The emperor and empress have long maintained a demanding schedule of more than 250 public meetings per year and 75 annual trips within and outside of Japan, the IHA said in May. But more than 100 of those meetings per year will now be canceled or reassigned to the crown prince.
Compared to other international monarchies, Japan’s imperial household tends to keep a relatively low profile.
A boon for Abe?
Any change to the Imperial Household Law would require approval by Japan’s parliament, which at the moment is focused on controversial revisions to the country’s pacifist constitution.
The abdication issue could have been a distracted from the constitutional changes being championed by Prime Minister Shinzo Abe’s ruling coalition and spur a debate over Japan’s succession, including if women should be allowed to ascend to the Chrysanthemum Throne, the world’s oldest hereditary monarchy.
A Japanese monarch has not stepped down in about 200 years, but abdication hardly unprecedented in Japanese history.
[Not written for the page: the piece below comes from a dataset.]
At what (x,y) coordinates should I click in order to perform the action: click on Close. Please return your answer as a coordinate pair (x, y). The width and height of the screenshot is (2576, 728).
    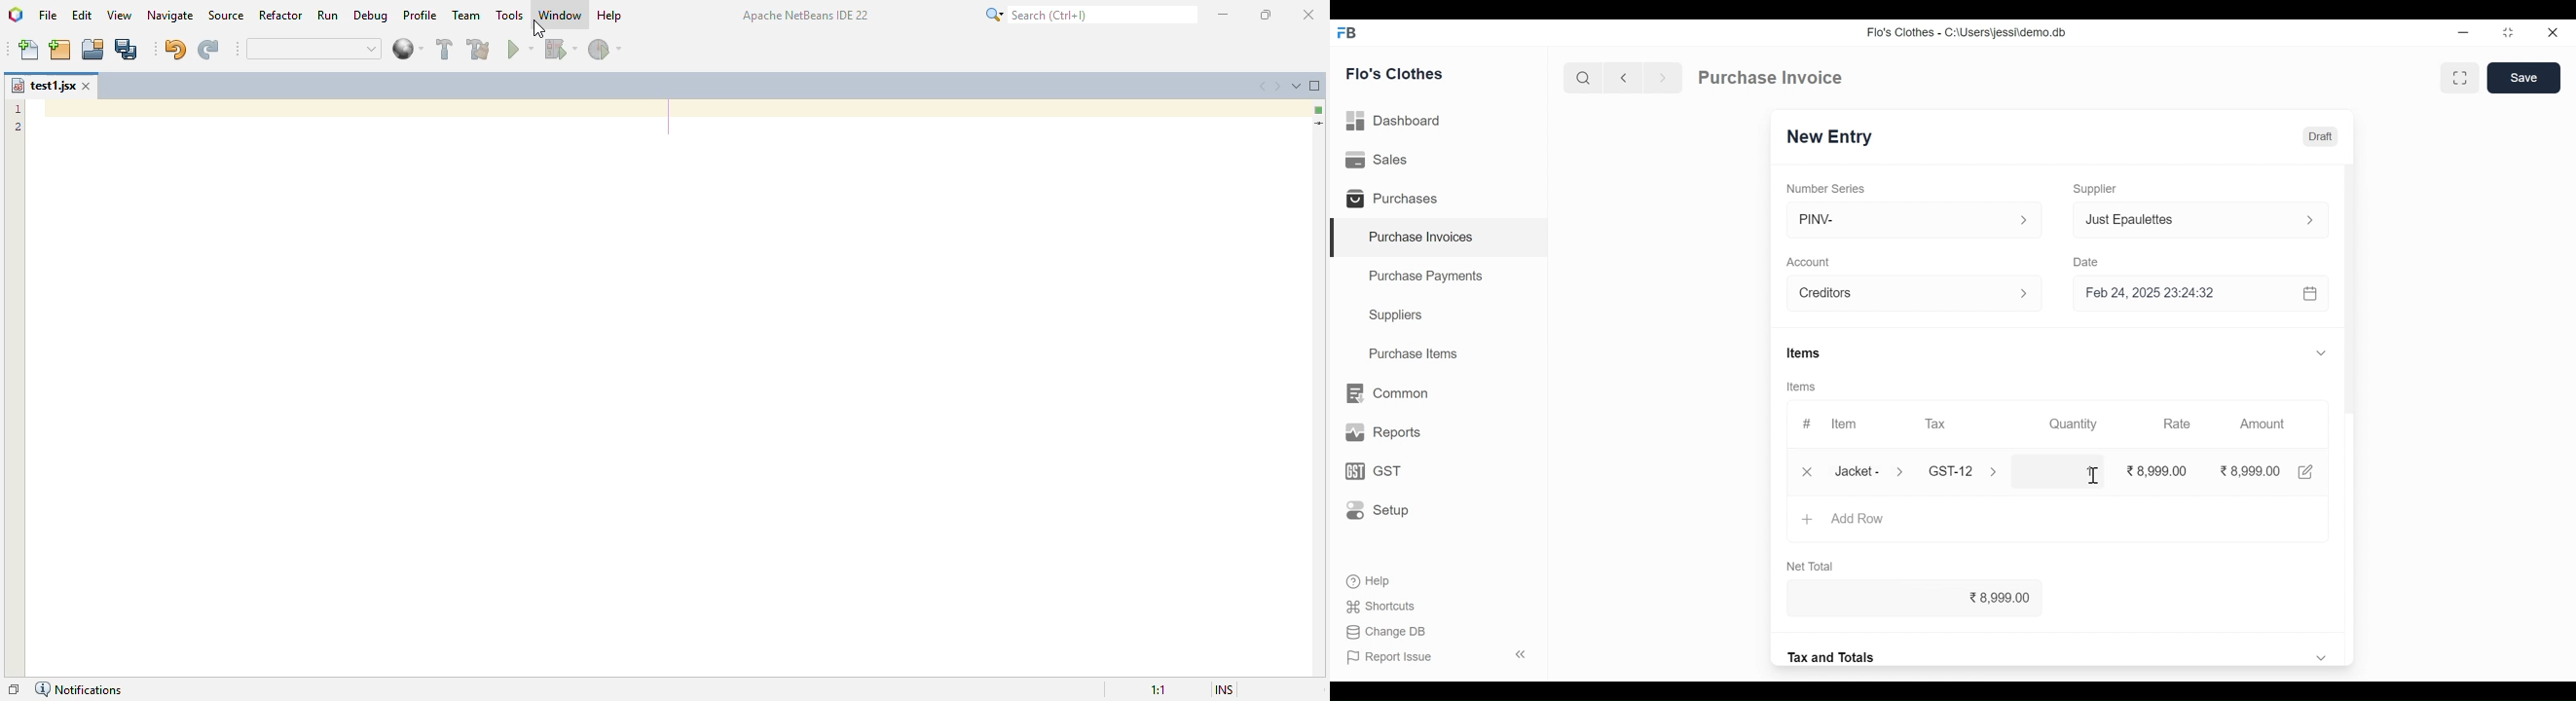
    Looking at the image, I should click on (2553, 32).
Nearly half of Japan’s emperors quit the throne while alive, according to Japanese state broadcaster NHK.
Once revered as a living God, the Japanese emperor became a ceremonial figure in Japan’s constitutional monarchy after World War Two. Occupying forces seized much of the imperial family’s wealth and today parliament controls the household’s annual budget and allowances, which total well over $100 million.